## What is asked:
Write the next part of the passage on insider threats, picking up after its final sentence.

Today, it is understood that an insider threat is not necessarily a malicious person. Many insider threats involve employees' children using their work computer and navigating to a wrong website or employees connecting to seemingly safe Wi-Fi or unwittingly downloading malware. Other common behaviors, such as opening an email attachment or leaving a laptop unattended at a coffee shop, present plenty of opportunities for compromise.
Alternately, a legitimate employee's credentials may be used by a malicious outsider to exfiltrate sensitive data or install malware from within the organization. Or the employee could truly have malicious intent.
Insider threats may not necessarily be direct employees either. Contractors, business partners, interns and even customers can pose insider threats.
Security pros must consider the different types of insider threats and the red flags posed by each in order to build a comprehensive prevention program. In addition to knowing the threats being faced, admins must recognize and adopt both new and old means and mechanisms to combat insider threats.

[Data listing]

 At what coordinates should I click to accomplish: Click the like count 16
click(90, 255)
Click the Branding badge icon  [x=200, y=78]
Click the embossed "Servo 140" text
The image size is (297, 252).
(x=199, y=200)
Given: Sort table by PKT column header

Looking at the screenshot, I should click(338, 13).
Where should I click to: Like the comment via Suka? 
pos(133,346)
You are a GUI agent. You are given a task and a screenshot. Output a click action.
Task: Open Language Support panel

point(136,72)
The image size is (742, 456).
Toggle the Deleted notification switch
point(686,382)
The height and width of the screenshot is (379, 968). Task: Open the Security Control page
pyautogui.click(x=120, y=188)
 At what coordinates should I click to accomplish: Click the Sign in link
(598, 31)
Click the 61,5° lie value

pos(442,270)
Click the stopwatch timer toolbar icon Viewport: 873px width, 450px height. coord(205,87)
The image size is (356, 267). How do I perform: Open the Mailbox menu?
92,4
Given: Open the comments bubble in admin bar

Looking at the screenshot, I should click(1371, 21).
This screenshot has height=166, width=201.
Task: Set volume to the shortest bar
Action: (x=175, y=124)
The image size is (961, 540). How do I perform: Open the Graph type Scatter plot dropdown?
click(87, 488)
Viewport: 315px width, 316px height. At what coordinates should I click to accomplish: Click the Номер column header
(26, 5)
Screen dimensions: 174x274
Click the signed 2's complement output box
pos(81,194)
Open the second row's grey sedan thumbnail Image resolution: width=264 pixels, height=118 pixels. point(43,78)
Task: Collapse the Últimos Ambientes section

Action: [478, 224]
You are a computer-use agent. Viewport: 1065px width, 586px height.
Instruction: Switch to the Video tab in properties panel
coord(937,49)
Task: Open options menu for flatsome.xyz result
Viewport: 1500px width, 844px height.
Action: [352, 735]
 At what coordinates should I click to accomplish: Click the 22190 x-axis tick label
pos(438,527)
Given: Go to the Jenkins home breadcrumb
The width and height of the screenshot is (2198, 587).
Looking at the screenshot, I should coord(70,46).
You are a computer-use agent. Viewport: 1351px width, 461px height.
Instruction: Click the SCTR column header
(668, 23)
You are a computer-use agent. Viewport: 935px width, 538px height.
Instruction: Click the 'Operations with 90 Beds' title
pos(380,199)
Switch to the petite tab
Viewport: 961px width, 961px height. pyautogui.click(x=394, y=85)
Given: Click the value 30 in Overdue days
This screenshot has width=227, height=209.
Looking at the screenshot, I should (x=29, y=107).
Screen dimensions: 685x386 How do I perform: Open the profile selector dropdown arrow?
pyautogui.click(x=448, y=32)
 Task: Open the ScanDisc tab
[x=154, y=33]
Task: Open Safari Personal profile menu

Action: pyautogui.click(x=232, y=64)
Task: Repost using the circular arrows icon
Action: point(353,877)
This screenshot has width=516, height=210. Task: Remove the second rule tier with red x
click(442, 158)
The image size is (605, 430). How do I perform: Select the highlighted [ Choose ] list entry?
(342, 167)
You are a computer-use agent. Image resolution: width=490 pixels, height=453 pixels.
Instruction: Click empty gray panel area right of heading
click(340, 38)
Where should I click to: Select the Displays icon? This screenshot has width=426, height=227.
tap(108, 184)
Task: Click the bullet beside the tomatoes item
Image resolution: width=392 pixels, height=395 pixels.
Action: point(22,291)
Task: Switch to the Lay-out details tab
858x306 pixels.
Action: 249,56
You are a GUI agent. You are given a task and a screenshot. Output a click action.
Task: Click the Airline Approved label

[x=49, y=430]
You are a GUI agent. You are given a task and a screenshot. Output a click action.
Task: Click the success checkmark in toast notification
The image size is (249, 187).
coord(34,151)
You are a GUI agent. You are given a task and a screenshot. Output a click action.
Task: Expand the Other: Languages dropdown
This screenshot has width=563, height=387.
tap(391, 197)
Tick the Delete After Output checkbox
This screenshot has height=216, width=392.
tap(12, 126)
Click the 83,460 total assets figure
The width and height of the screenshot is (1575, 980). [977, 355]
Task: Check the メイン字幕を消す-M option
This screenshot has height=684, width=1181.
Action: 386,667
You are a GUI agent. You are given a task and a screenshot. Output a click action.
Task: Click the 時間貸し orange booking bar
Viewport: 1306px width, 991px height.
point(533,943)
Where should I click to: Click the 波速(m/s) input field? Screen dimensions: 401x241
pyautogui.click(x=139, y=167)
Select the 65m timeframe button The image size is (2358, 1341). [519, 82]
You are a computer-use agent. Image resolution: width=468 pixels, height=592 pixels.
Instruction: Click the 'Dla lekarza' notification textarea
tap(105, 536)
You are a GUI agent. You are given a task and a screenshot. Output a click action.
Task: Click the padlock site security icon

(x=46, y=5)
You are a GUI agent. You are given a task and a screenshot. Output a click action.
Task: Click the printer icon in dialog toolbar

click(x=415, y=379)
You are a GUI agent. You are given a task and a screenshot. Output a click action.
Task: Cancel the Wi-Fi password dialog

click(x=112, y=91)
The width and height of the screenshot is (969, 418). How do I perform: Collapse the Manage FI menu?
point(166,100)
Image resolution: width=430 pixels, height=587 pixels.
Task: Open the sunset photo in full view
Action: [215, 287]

## Exercise output:
Human error creates challenges to mitigation
When it comes to insider threats, it's not about preparing for if an insider attack will happen, but when.
Insider threats are inevitable, and the definition is changing, said Deb Briggs, CSO at Netscout. "When we used to say insider threat, it was always in reference to someone who had malicious intent doing nefarious things," she said. "Nowadays, with the amount of business email compromise that's going around, anyone could be an insider threat."
Dave Gruber, analyst at Enterprise Strategy Group, agreed. "It doesn't matter if you're the CEO or an entry-level financial clerk in an organization -- you're going to get tired, you're going to make mistakes," he said. "That's exactly why we employ security controls at an organizational level that catch those behaviors."
Gruber warned of the consequences of assuming the best and brightest employees are incapable of making mistakes. He said, when organizations make assumptions like this, that is when compromise will happen. "My position on human error is that it's exactly that: human," he said. "It's something we must deal with from now until forever."
One response to the human aspect of insider threat risk security teams can take, Gruber recommended, is to invest in human relationships. "Outside attackers depend on [insider] mistakes," he said. "On pretext, make relationships with people. Check in at the end of the month when the finance staff is buried with last-minute payments."
This proactive tactic will help enterprises stay ahead of predictable risks, such as workplace stress, exhaustion and burnout, which can lead to simple mistakes -- especially for privileged account users who have access to sensitive business or customer data.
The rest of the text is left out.